### Study text ###
One in three American adults has high blood pressure, also known as hypertension. High blood pressure happens when the blood pressure along the artery walls is too high. When high blood pressure occurs, the heart and blood vessels experience extra strain. This makes you more susceptible to heart attack, stroke, kidney disease, and even dementia (1, 2). That’s because high blood pressure can cause arteries in the brain to clog and sometimes burst.

High blood pressure is a silent ailment, as there are no symptoms or warning signs. That is why it is important to stay on top of your health and have your blood pressure checked regularly. Make sure to always check blood pressure levels if you are not sure about your levels. Knowing your numbers is a great place to start.

The good news is you can make easy lifestyle changes right now to reduce your risk of high blood pressure, which often leads to a heart attack or stroke. Some of the most common ways to reduce high blood pressure are to maintain a healthy weight through diet and regular exercise and to get enough sleep each day. Some other ways include reducing chronic stress levels, and through medications prescribed by your doctor. There is growing evidence that chronic psychosocial stress levels can contribute to high blood pressure (3). Chronic psychosocial stress can develop from many factors. These can include job stress, relationships like marital stress, environmental factors, and social isolation.
### Supplied information ###
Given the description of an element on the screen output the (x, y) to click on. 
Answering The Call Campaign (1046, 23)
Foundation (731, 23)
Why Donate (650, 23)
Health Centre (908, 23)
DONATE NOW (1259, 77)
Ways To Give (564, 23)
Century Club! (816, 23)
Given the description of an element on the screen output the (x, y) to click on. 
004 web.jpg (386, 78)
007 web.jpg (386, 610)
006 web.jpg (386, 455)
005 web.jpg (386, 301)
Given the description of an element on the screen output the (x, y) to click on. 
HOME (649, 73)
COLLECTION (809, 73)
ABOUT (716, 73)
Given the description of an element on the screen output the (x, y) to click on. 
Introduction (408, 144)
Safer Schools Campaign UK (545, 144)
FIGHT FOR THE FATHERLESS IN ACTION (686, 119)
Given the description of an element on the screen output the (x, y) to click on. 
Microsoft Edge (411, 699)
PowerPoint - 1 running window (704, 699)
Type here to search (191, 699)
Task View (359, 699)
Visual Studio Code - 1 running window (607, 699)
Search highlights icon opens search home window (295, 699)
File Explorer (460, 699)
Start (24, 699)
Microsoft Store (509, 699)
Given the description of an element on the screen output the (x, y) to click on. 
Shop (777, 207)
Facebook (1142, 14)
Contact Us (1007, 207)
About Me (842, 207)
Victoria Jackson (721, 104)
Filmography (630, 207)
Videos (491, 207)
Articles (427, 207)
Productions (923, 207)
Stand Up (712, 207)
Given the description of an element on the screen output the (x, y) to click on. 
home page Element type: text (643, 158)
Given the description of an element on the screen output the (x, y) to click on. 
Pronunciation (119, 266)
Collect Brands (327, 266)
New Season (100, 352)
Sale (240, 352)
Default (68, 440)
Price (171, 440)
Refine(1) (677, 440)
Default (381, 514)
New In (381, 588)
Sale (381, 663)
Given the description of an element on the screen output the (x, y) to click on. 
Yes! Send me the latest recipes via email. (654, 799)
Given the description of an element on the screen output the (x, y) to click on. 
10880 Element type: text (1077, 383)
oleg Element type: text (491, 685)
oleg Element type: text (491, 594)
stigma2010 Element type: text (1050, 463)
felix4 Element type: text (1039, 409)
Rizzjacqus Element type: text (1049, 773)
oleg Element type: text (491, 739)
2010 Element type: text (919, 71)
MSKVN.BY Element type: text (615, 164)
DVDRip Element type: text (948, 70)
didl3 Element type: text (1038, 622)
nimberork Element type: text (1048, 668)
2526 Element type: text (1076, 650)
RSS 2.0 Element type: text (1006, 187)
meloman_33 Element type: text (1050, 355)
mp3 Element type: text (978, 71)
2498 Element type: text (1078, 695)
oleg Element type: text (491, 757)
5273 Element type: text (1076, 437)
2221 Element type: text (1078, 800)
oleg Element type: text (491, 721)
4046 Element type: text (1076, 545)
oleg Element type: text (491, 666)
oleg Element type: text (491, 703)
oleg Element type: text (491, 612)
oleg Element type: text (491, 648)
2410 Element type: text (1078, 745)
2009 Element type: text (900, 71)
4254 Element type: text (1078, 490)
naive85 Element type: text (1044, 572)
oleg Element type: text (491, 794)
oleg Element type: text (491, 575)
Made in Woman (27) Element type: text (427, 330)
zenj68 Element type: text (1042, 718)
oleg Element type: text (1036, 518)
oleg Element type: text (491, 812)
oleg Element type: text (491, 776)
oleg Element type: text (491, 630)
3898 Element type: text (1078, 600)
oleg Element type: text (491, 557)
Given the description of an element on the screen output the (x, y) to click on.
###
* Activities
1) Answer these questions from the text on high blood pressure above:
(a) What share of American adults has high blood pressure?
(b) Which four conditions does high blood pressure make a person more susceptible to?
(c) What factors can chronic psychosocial stress develop from?
2) According to the text on high blood pressure, why should people have their blood pressure checked regularly? Answer in one to three sentences.
3) Go on with the text on high blood pressure, starting after its final sentence.

* Results by task
1)
(a) One in three.
(b) Heart attack, stroke, kidney disease, and dementia.
(c) Job stress, relationships like marital stress, environmental factors, and social isolation.

2) High blood pressure is a silent ailment with no symptoms or warning signs. Regular checks are the way to know your numbers and stay on top of your health.

3)
Eating certain healthy nutrient-dense foods like the ones on the list below will help maintain a healthy blood pressure range so you can live a longer and healthier life. Food is just one factor in maintaining healthy blood pressure, but it is a great, effective place to start.

Foods that lower blood pressure

You can maintain healthy blood pressure without taking medication. Check out which foods can help to lower blood pressure naturally and see if you can start eating some of these nutritional foods today.

1. Dark Chocolate

Dark chocolate is the perfect snack for a wide range of diets. It is high in powerful heart-healthy antioxidants, so it is a great choice to help lower blood pressure. Try to eat dark chocolate that is at 50 percent dark or higher for the most health benefits. Also, be cautious about added sugar and unnecessary ingredients like high fructose corn syrup that can sneak into a lot of dark chocolate snacks.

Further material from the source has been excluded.